I was brought up in a very strict Christian home. We didn’t go to movies. We didn’t go to dances. We didn’t smoke or drink. Heck, we weren’t even allowed to play cards because they were linked with gambling.
Then some years ago I visited Detroit and my host took me out to lunch.
Bob pulled up in his two-seater Jaguar. Sixty-ish. Gold rings and necklace. Open neck shirt. Collar-length white hair.
“Hey Father. I’m Bob. Where do you want to go to lunch?”
“I don’t know. Someplace local.”
“I’ll take you to the casino.”
As we went along I said to Bob, “I’ve got a confession.”
“What’s that Father?”
“I’ve never been to a casino.”
So I told Bob about my strict Protestant upbringing. He was amused.
At the casino Bob taught me how to play craps. We wandered around and he explained the different games.
Then we had lunch.
Over lunch I quizzed Bob about casinos and gambling.
He told me he could afford to gamble because he was rich. He admitted that he usually lost, and explained, “You see, you’re not allowed to cheat, but the casino owners? They don’t exactly cheat, but every game is stacked in their favor. Maybe just a little, but it’s true. The house always wins. You have to understand that every detail of a casino is carefully designed to first get you in the door and then to keep you there until they have taken as much of your money as possible. That’s how casinos work. That’s their business.

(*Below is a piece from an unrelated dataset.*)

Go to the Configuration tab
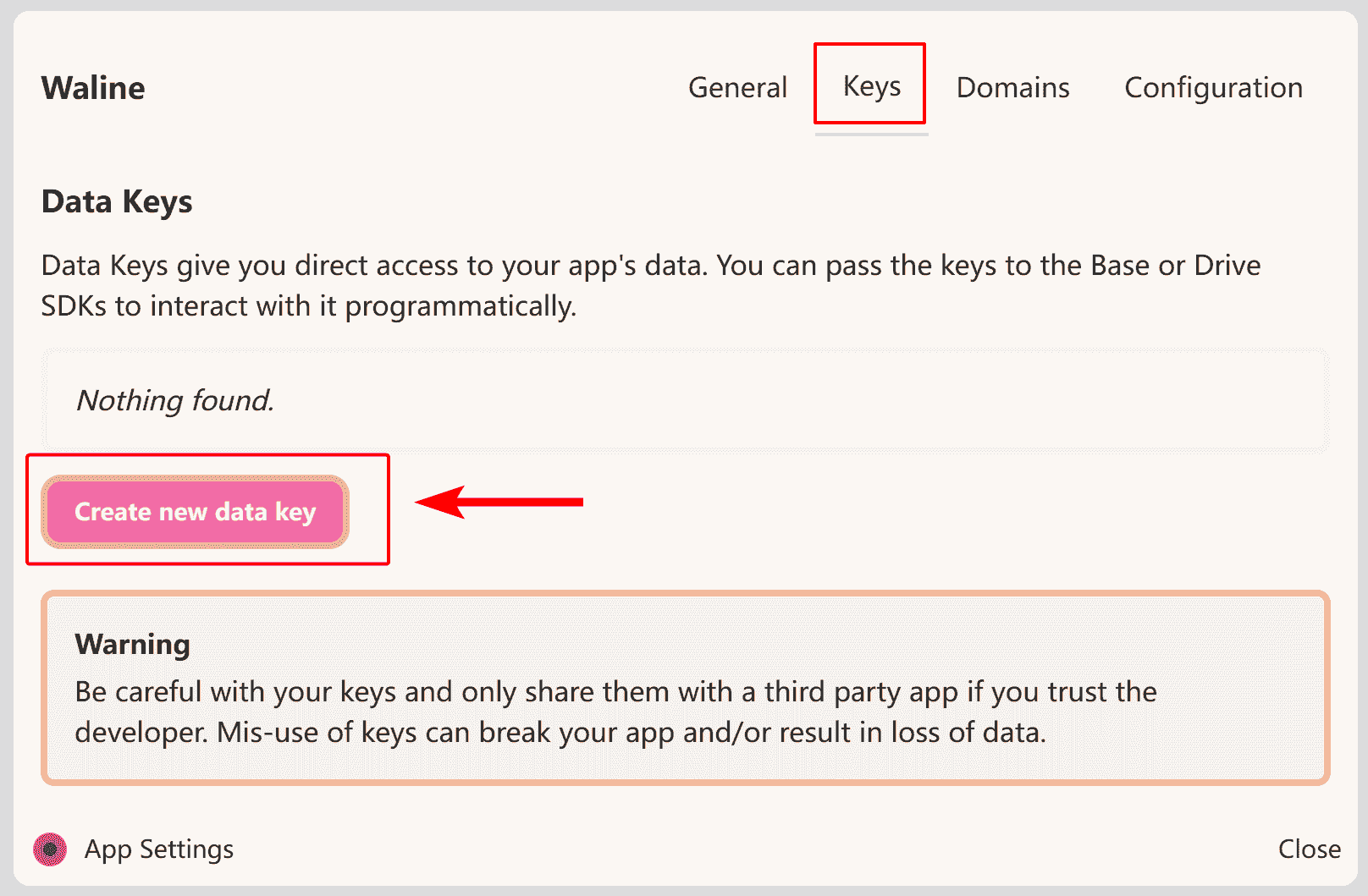The width and height of the screenshot is (1368, 896). pos(1213,88)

They’re very good at it.”
So I asked him whether he felt it was a good business to be in.
Bob was a good Catholic and at that point he looked a bit ashamed. “I’ll tell you what. It’s a dirty business. You know back there at the craps tables? I was playing for entertainment, and to be honest, I can afford it. Some rich guys like to ski or go to Europe and buy antiques. I like gambling. But did you see those young black fellas? They were playing for their rent money. They shouldn’t be there. Let me tell you something else. You wanna hear what’s really dirty?”
I was spellbound. “Tell me.”
“Did you see all those old people playing the slots?”
“Well, the casino owners run buses out to the local rest homes. These are mostly retired autoworkers. They’re not rich people. The casino owners give them a free bus pass, a free night in the hotel, some meal vouchers and 10 dollars’ worth of free chips. It’s like bait. There’s grandpa and grandma sitting in their rest home. They don’t have much money. Maybe they haven’t had a vacation for 20 years because they’ve saved and worked to put their no-good kids through college. Then they get a free bus pass to the glitzy casino and think they’ll take a little vacation. Then they get here and get addicted to gambling. Pretty soon they’ve gambled away all the money they had saved for retirement and some of them end up homeless or they have to go to state-run rest homes… and you know what they’re like.”
Bob fell silent.
Finally he said in a half-whisper, “Here’s these guys who are already filthy, obscenely rich. I’m rich, but let me tell you, these guys are very rich. They’re not only rich. They’re corrupt. They’re mostly gangsters and the mob. These animals who are already so rich are devising clever plans to get poor old people into their casino so they can get as much of their money as possible before they die.”
“Definitely not good.” said Bob. “Furthermore, these casinos? They’re full of strip clubs, drugs, prostitution. You name it. You got it. All supplied by the gangsters who run the casinos.”
“Bob” I said, “What does this say about America?”
He poked at his salad, then looked up at me. “It’s not good is it Father? Not good.”
He’s right it’s not good. People gamble because they believe more in luck than God. In the ancient world people gambled all the time. Over anything. Remember they were throwing dice while Jesus was dying on the cross. They were that addicted.
Believing in luck is a sad replacement for God’s providence and provision, and like any drug it offers a quick thrill and a surge of happiness in a world of grinding poverty, depression, sadness and loss.
I don’t blame Bob for gambling and I had fun playing the games that day. There’s nothing wrong with some entertainment, but when there’s nothing else to life but entertainment and games, life itself becomes a dangerous gamble — one which, on the eternal scale, we’re likely to lose.